Stored data entries
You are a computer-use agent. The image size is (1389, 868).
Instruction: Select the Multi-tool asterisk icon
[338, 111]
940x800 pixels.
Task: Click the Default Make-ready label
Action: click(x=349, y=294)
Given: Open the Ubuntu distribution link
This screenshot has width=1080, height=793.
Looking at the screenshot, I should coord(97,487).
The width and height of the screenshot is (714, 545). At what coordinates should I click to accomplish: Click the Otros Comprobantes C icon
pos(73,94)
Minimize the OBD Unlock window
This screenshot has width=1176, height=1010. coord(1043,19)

> _WORK INSTRUCTIONS_
Write out the entries verbatim, all of them.

> _TASK OUTPUT_
You are a computer-use agent. The image size is (1389, 868).
Instruction: Select the Multi-tool asterisk icon
[338, 111]
940x800 pixels.
Task: Click the Default Make-ready label
Action: click(x=349, y=294)
Given: Open the Ubuntu distribution link
This screenshot has width=1080, height=793.
Looking at the screenshot, I should coord(97,487).
The width and height of the screenshot is (714, 545). At what coordinates should I click to accomplish: Click the Otros Comprobantes C icon
pos(73,94)
Minimize the OBD Unlock window
This screenshot has width=1176, height=1010. coord(1043,19)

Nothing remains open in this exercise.